*任务说明 A*: 请逐字照录这篇介绍HNP与ECDSA的文章中的一段，从含有“先简单回顾一下HNP和ECDSA。”的词句开始，到“r)\ mod\ n\)”为止。
*任务说明 B*: 请接续这篇讲解HNP与ECDSA的文章，从它的最后一句之后往下写。

*页面摘录*:

□ □ □ □ □ □ □

时间:2023-02-12 17:36:11浏览次数:63  
标签:nonce basis cdot Breaking spend print alpha bits order

如果对HNP不太了解,可以先看一下我的另一篇文章HNP

Preview

先简单回顾一下HNP和ECDSA。

Hidden Number problem(HNP) :有一个对外保密的数\(\alpha\)和对外公开的模数\(n\)。随机的选择\(t_i\)计算\(s_i=\alpha t_i\ mod\ n\),并且泄漏出\(s_i\)的最高有效位,就可以利用\(CVP\)的方法去恢复\(\alpha\)。

ECDSA :在有限域\(\mathbb{F}p\)上选择椭圆曲线\(E\left(\mathbb{F}_{p}\right)\),以及阶为\(n\)的子群的基点\(G\)。私钥为\(0\leq d < n\),公钥为\(dG=Q\)。
签名:

  • 选择nonce为随机数\(k\)
  • 计算明文的\(hash\),\(h=Hash(m)\)
  • 计算\(r=(kG)_x\),x表示\(kG\)的x坐标
  • 计算\(s = k^{-1} \cdot (h+d\cdot r)\ mod\ n\)
  • 签名为\((r, s)\)

ECDSA as a HNP

由ECDSA的签名过程,重写一下公式。

□ □ □ □ □ □ □

*所给资料*:
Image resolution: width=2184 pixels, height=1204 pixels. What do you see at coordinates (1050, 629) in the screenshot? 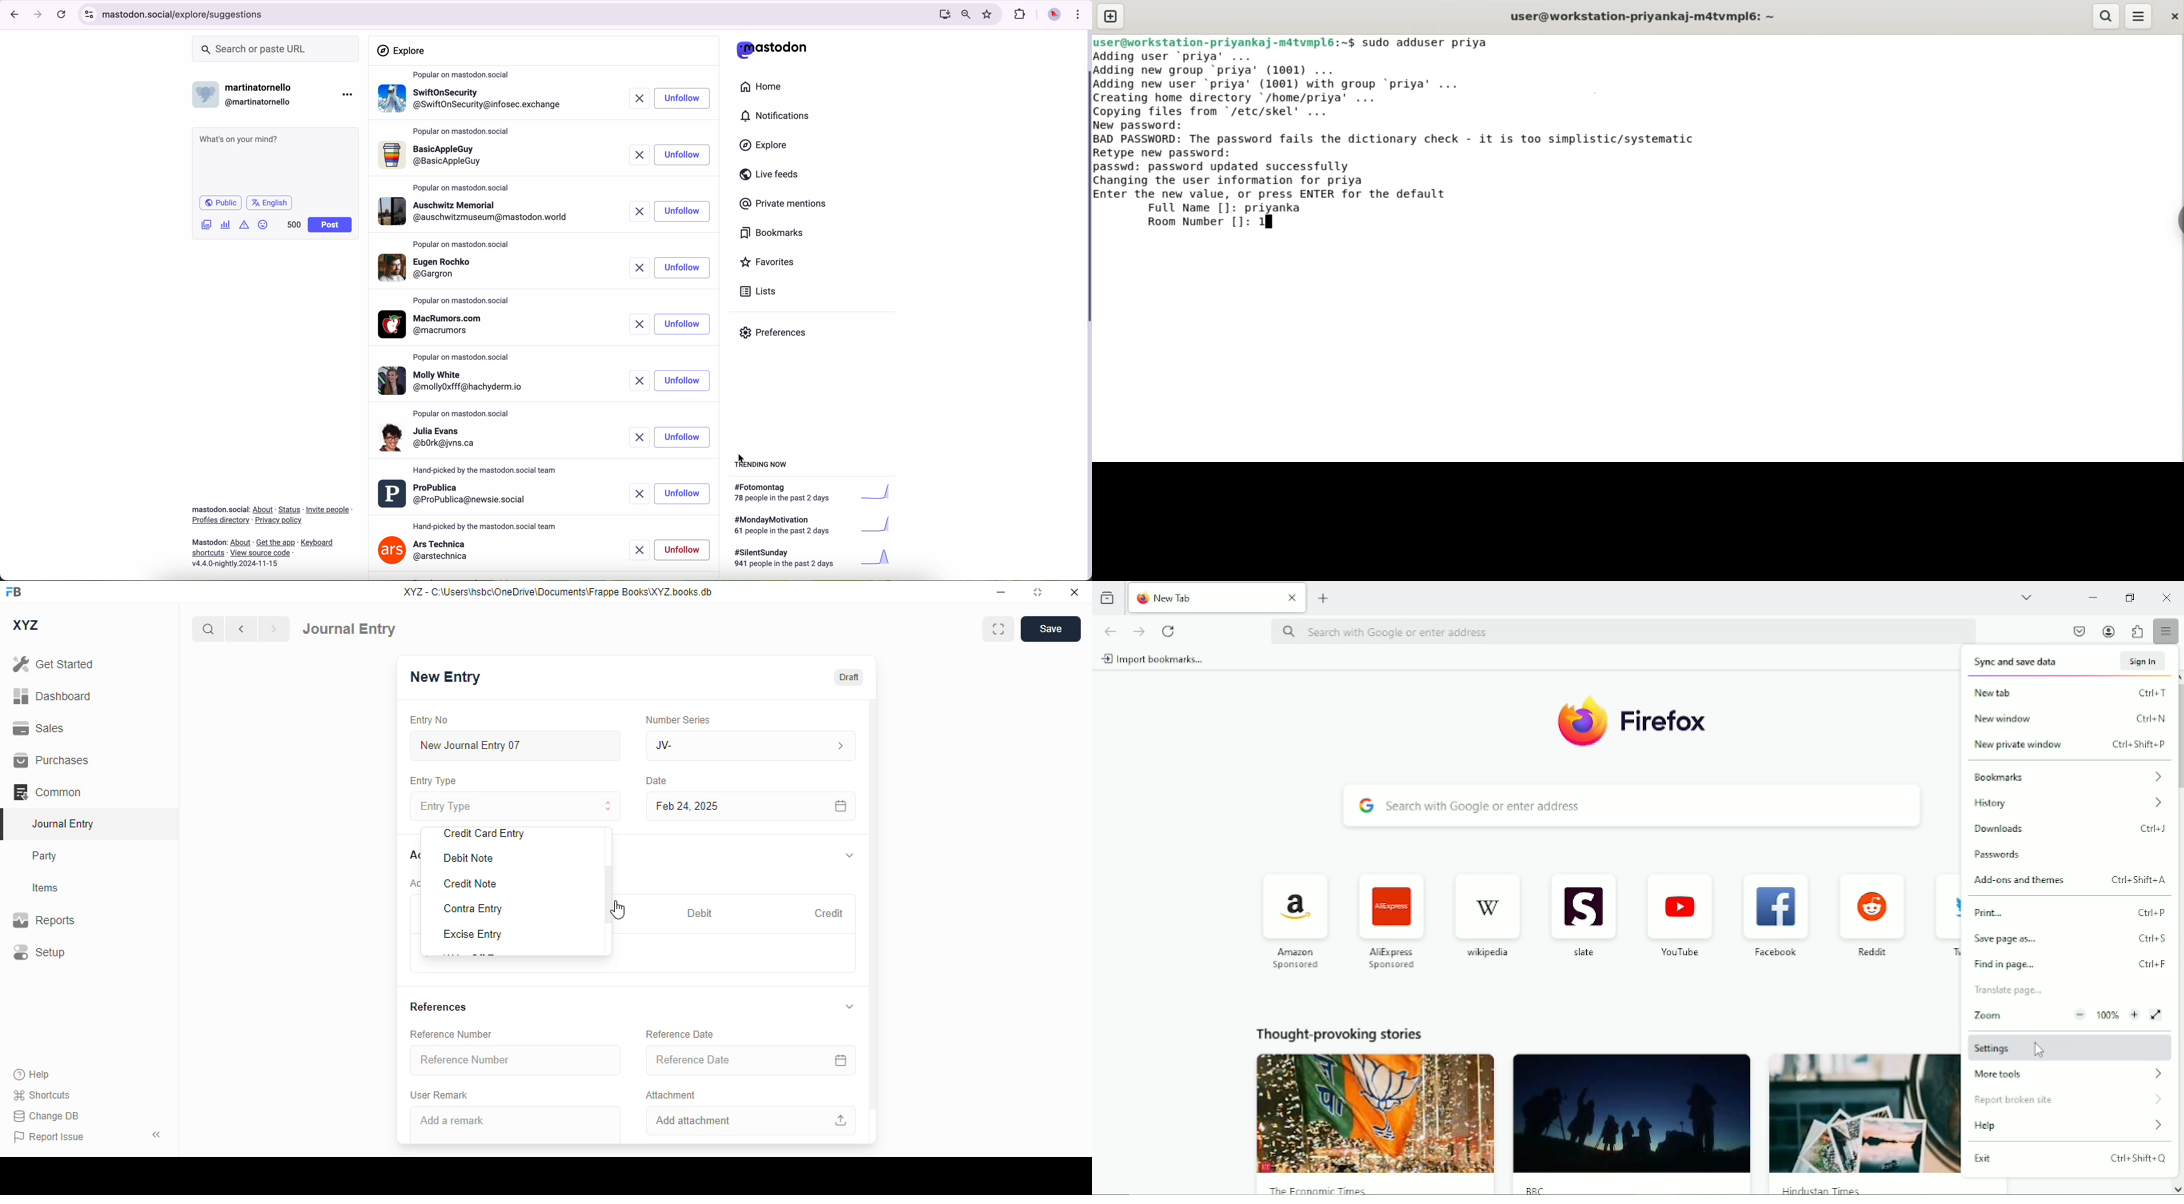
I see `save` at bounding box center [1050, 629].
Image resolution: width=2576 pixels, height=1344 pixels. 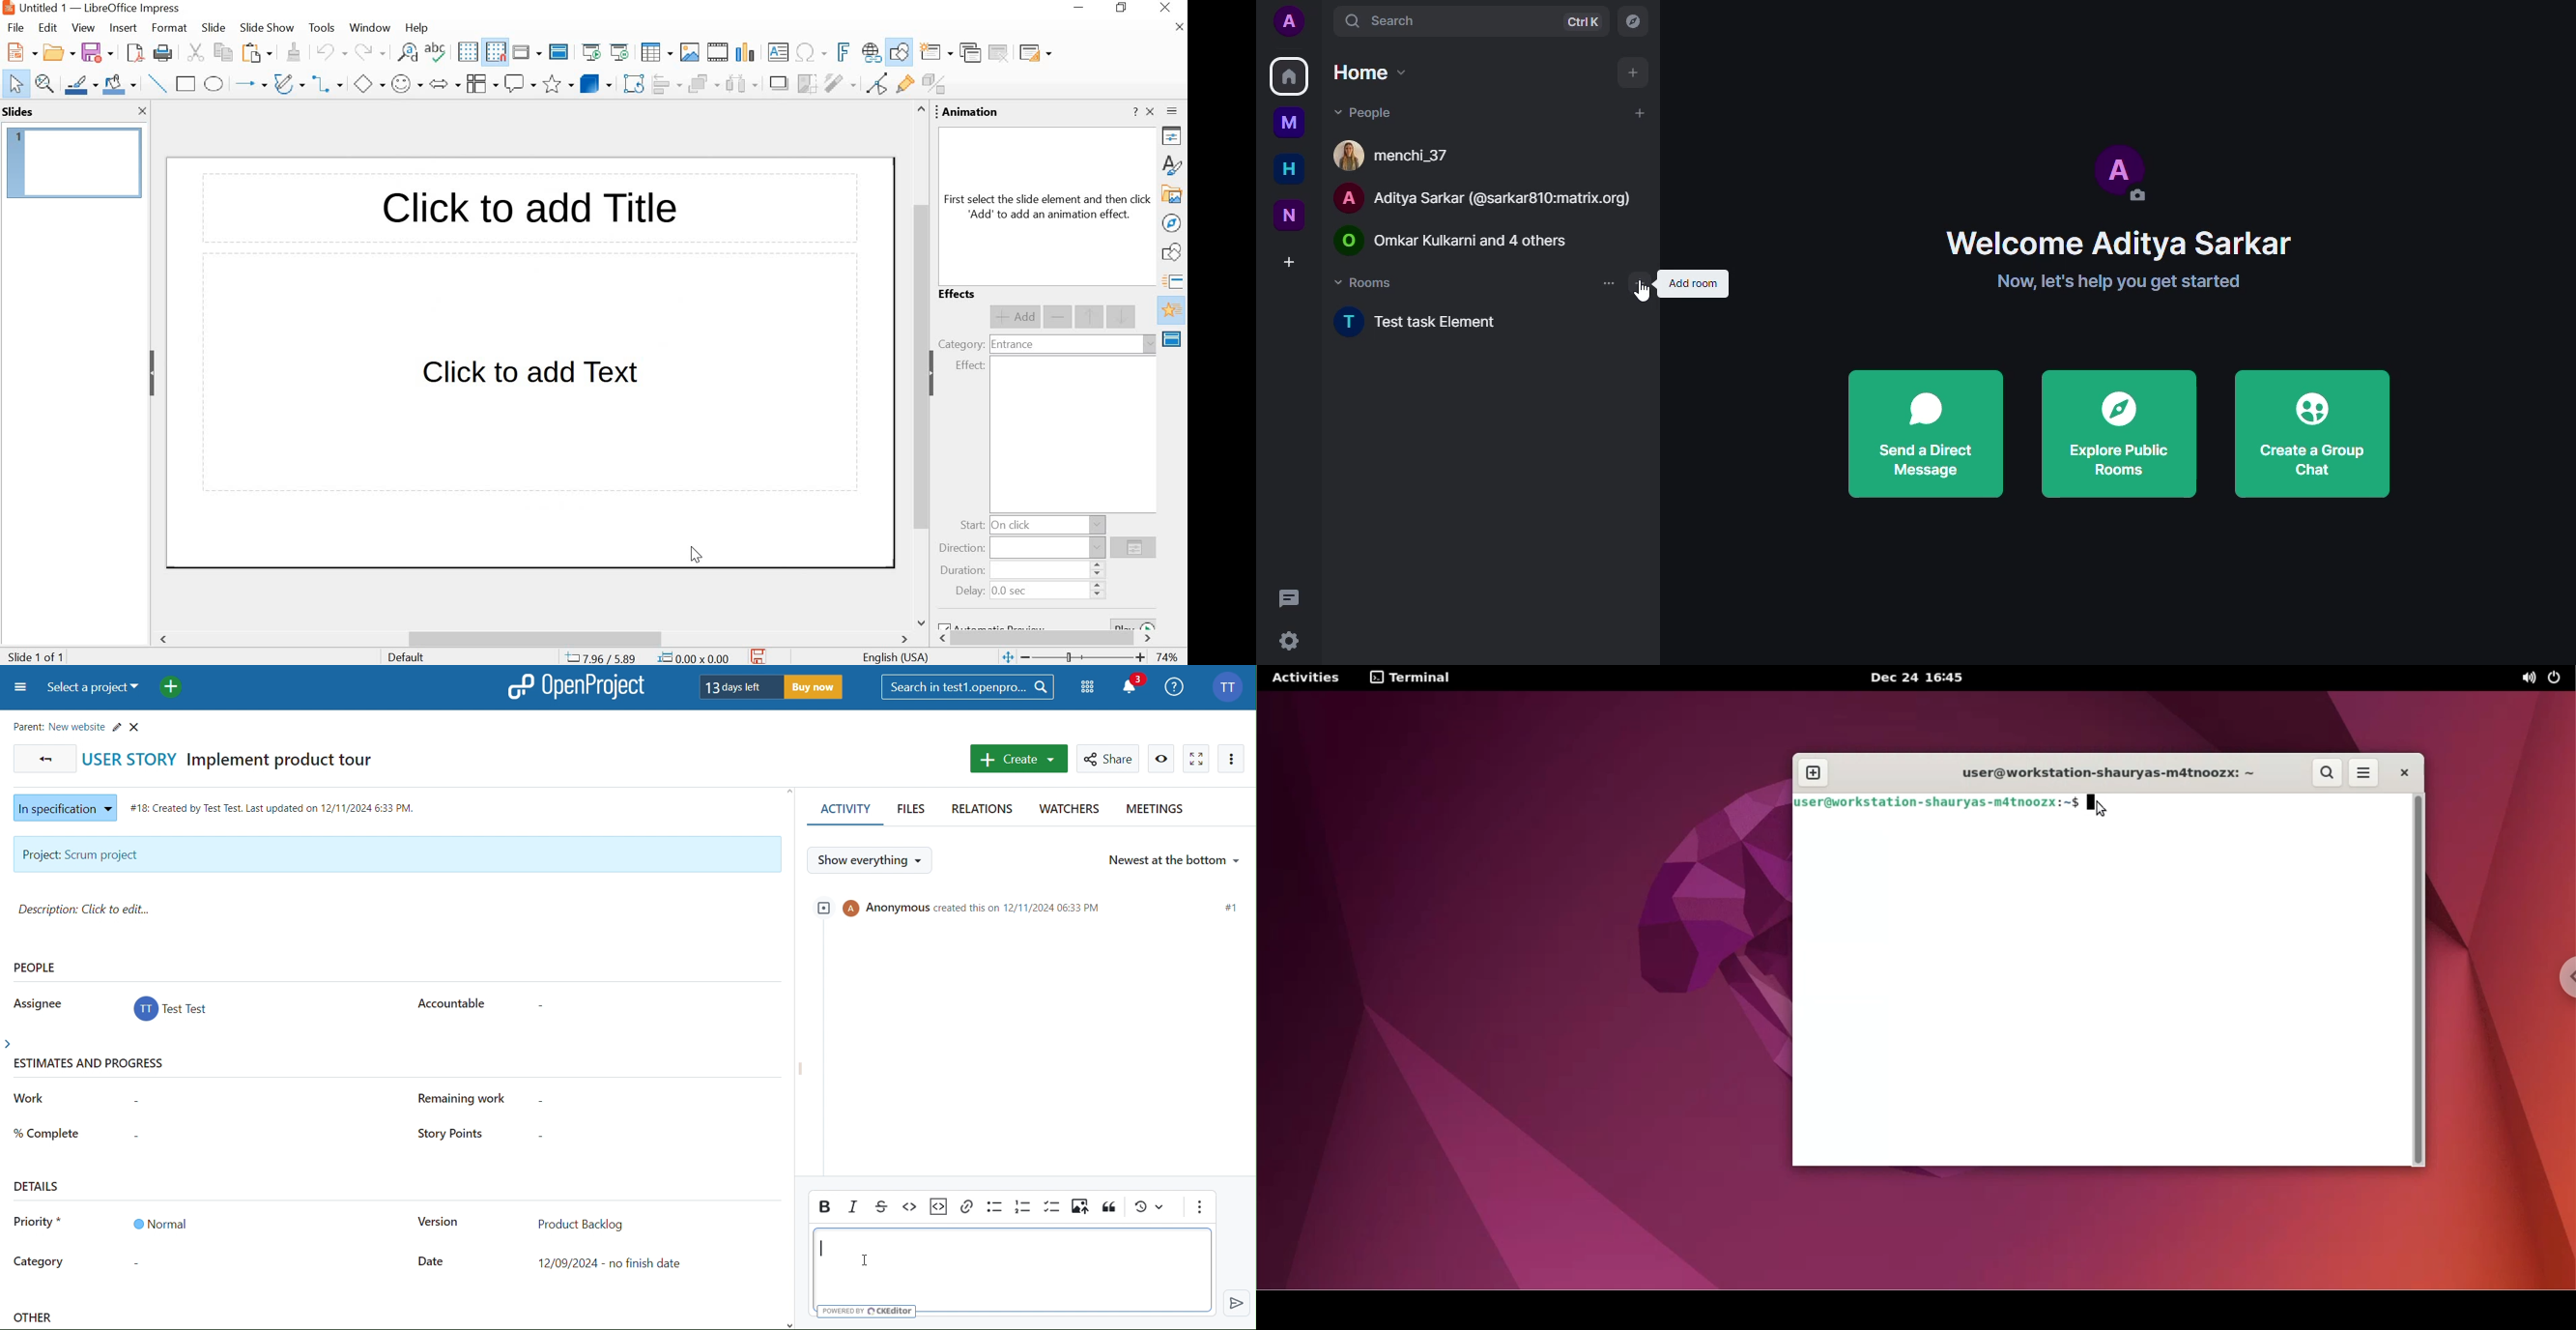 What do you see at coordinates (444, 85) in the screenshot?
I see `block arrows` at bounding box center [444, 85].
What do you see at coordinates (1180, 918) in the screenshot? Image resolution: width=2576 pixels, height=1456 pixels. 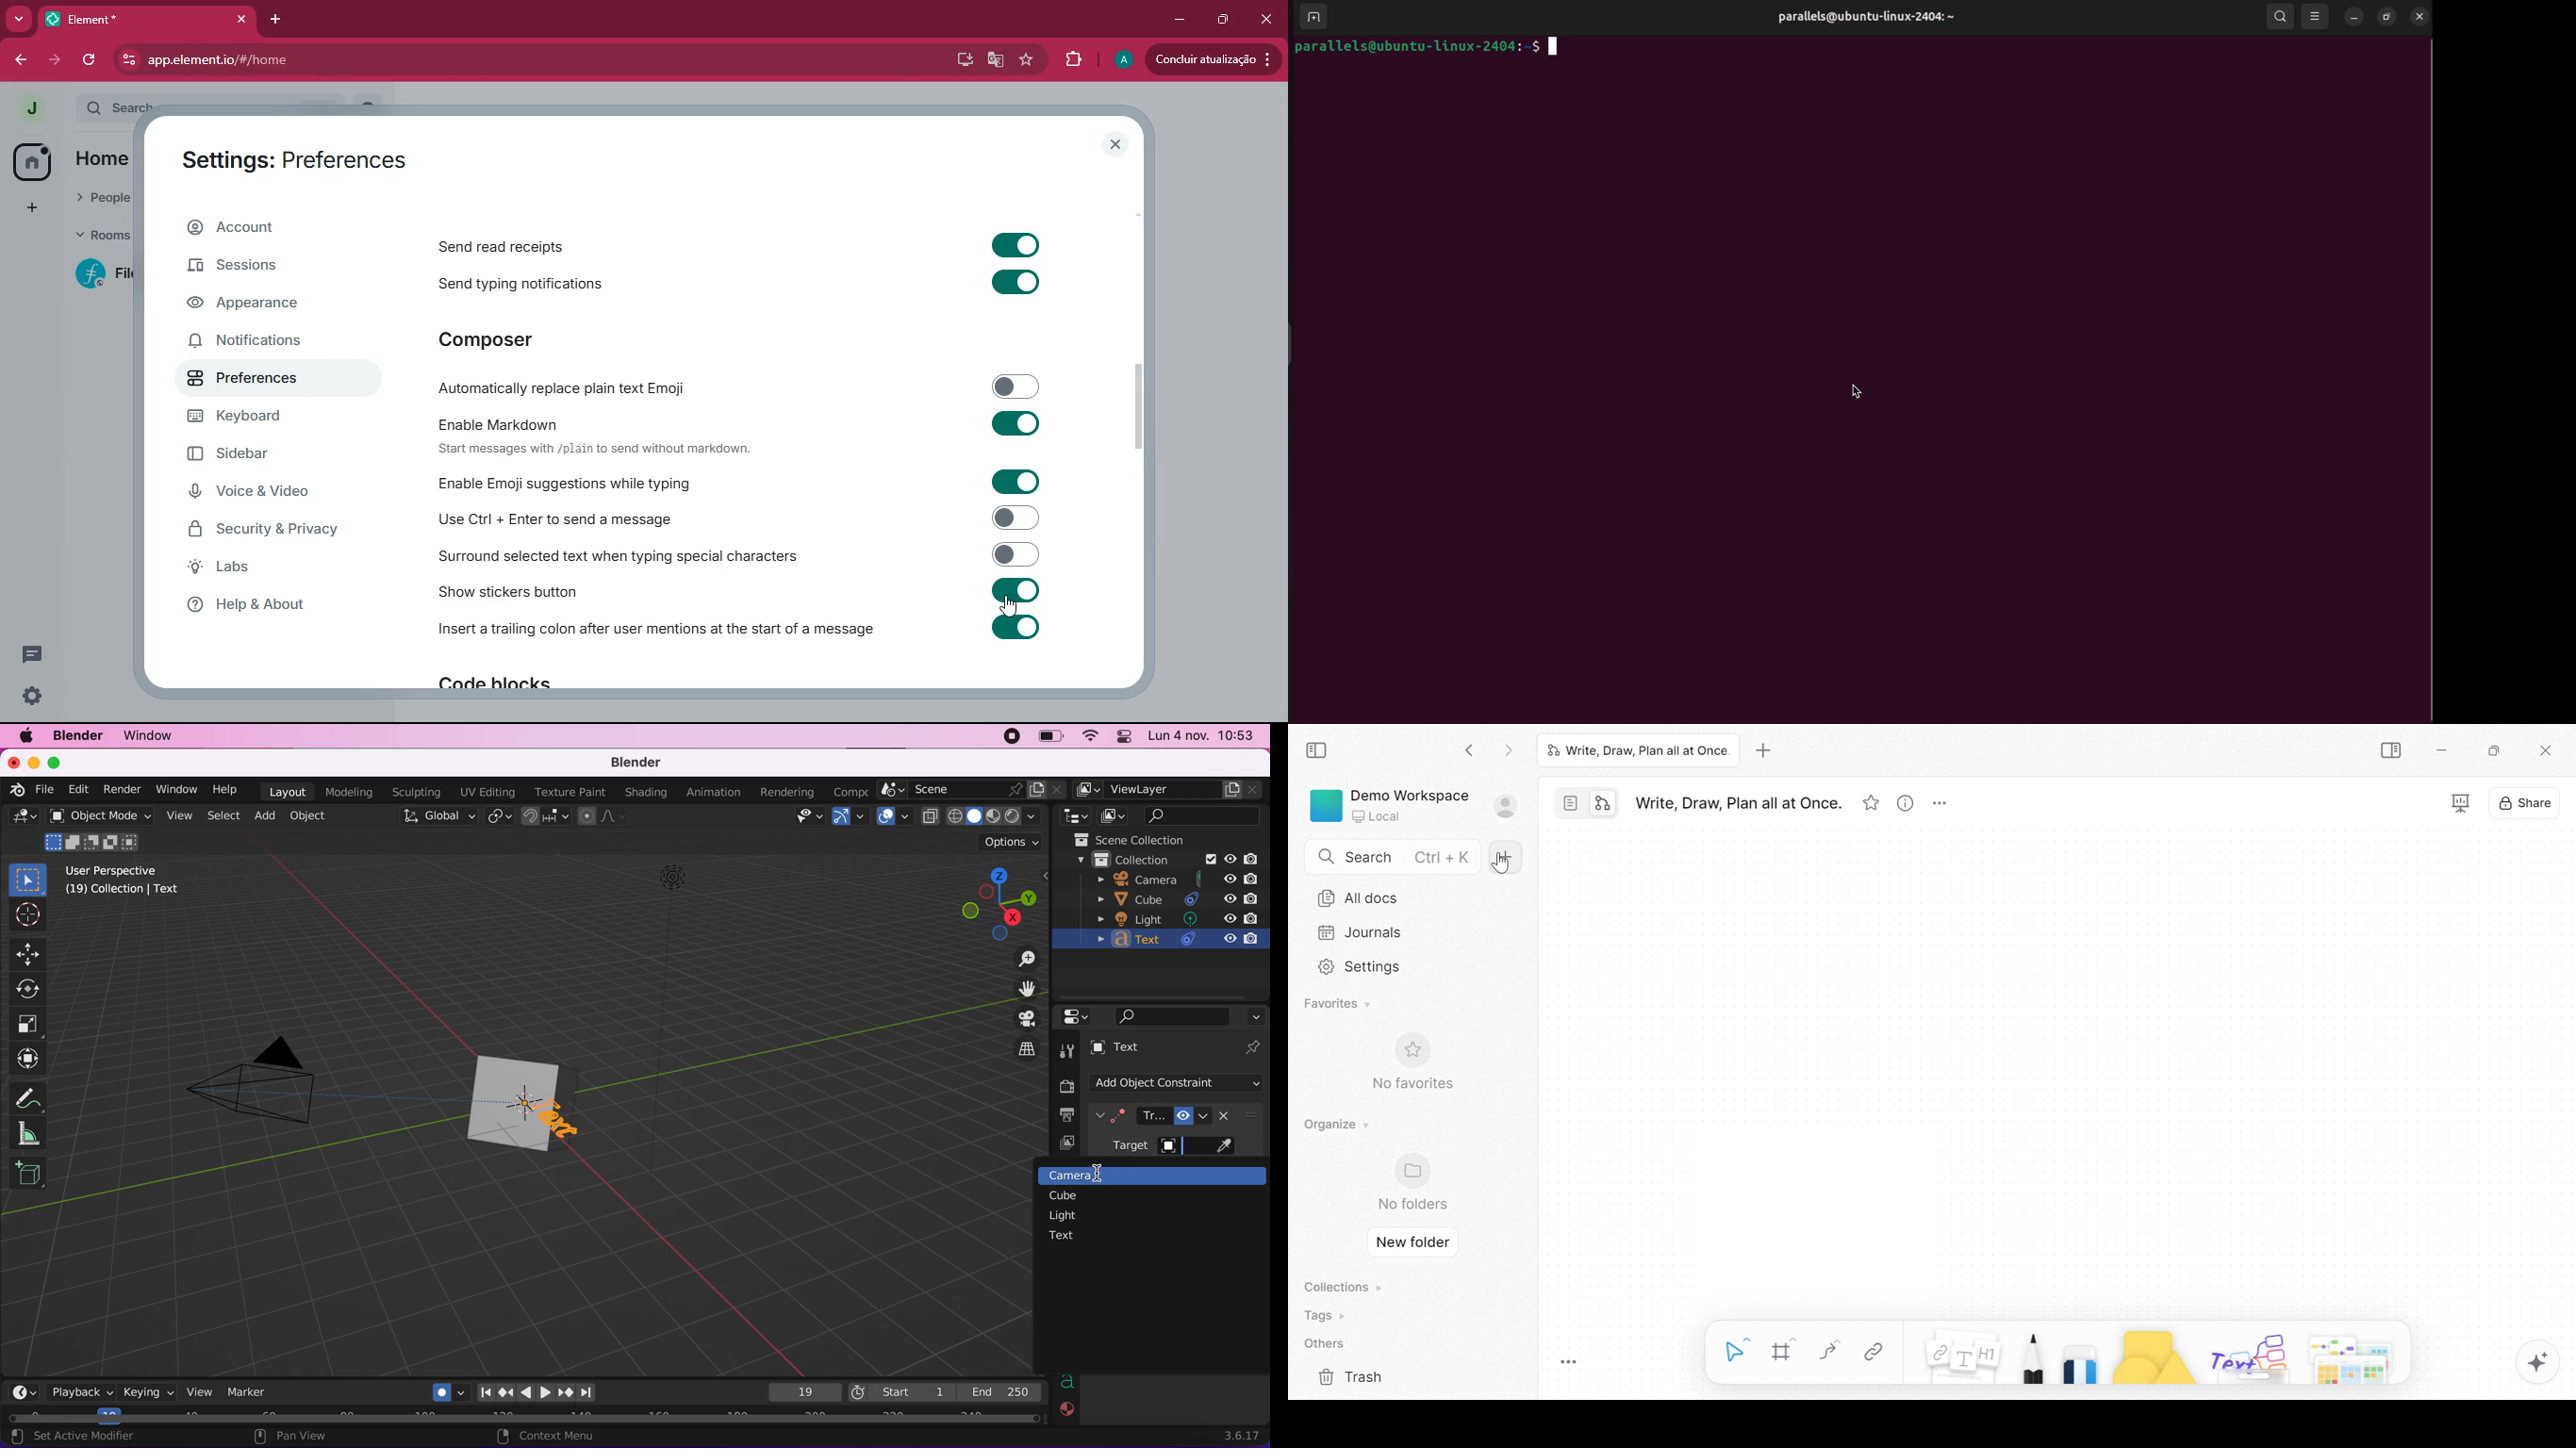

□ □ □ □ □ □ □

*正确答案 A*:
先简单回顾一下HNP和ECDSA。

Hidden Number problem(HNP) :有一个对外保密的数\(\alpha\)和对外公开的模数\(n\)。随机的选择\(t_i\)计算\(s_i=\alpha t_i\ mod\ n\),并且泄漏出\(s_i\)的最高有效位,就可以利用\(CVP\)的方法去恢复\(\alpha\)。

ECDSA :在有限域\(\mathbb{F}p\)上选择椭圆曲线\(E\left(\mathbb{F}_{p}\right)\),以及阶为\(n\)的子群的基点\(G\)。私钥为\(0\leq d < n\),公钥为\(dG=Q\)。
签名:

  • 选择nonce为随机数\(k\)
  • 计算明文的\(hash\),\(h=Hash(m)\)
  • 计算\(r=(kG)_x\),x表示\(kG\)的x坐标
  • 计算\(s = k^{-1} \cdot (h+d\cdot r)\ mod\ n\)

*正确答案 B*:
\[-s^{-1}\cdot h + k\equiv s^{-1}\cdot r \cdot d \pmod{n} \]

与HNP问题对应一下,令

\[\begin{aligned} \alpha=d \\ t_i=s^{-1}\cdot r \\ a_i = s^{-1}\cdot h \end{aligned} \]

由于nonce相较于\(a_i\)来说较小,所以

\[\begin{aligned} MSB_{\alpha,k}(t_i) &= MSB_k(\alpha \cdot t_i\ mod\ n) \\ &= MSB_k(d\cdot s^{-1}\cdot r) \\ &= MSB_k(-a_i + k) \\ &= n-a_i \end{aligned} \]

Solving the HNP with lattices

在之前讲的HNP中,Boneh and Venkatesan给出了这样的格

\[\left[\begin{array}{cccccc} n & 0 & 0 & \cdots & 0 & 0 \\ 0 & n & 0 & \cdots & 0 & 0 \\ & \vdots & & & \cdots & \\ 0 & 0 & 0 & \cdots & n & 0 \\ t_{0} & t_{1} & t_{2} & \cdots & t_{m-1} & 1 / n \end{array}\right] \]

但是在后来的研究中Kannan给出了改进后的格

\[\left[\begin{array}{ccccccc} n & 0 & 0 & \cdots & 0 & 0 & 0 \\ 0 & n & 0 & \cdots & 0 & 0 & 0 \\ & \vdots & & & \vdots & & \\ 0 & 0 & 0 & \cdots & n & 0 & 0 \\ t_{0} & t_{1} & t_{2} & \cdots & t_{m-1} & 2^{\ell} / n & 0 \\ a_{0} & a_{1} & a_{2} & \cdots & a_{m-1} & 0 & 2^{\ell} \end{array}\right] \]

\(\ell\)是nonce的位长度,\(2^{\ell}\)就是nonce的上界。

在这个格中存在一个向量

\[v_k=\left(k_{0}, k_{1}, \ldots, k_{m-1}, 2^{\ell} \cdot \alpha / n, 2^{\ell}\right) \]

用到数第二行向量乘\(\alpha\)加上最后一行,\(t_i\alpha+a_i=-a_i+k_i+a_i=k_i\)。

这个向量在格中是很短的。它的模\(||vk|| \leq \sqrt{m+2}\cdot 2^{\ell}\)。但是格中还有一个更短的向量

\[(0, 0, \cdots,0, 2^{\ell}, 0) \]

所以在利用LLL算法之后,要找的向量并不再第一行。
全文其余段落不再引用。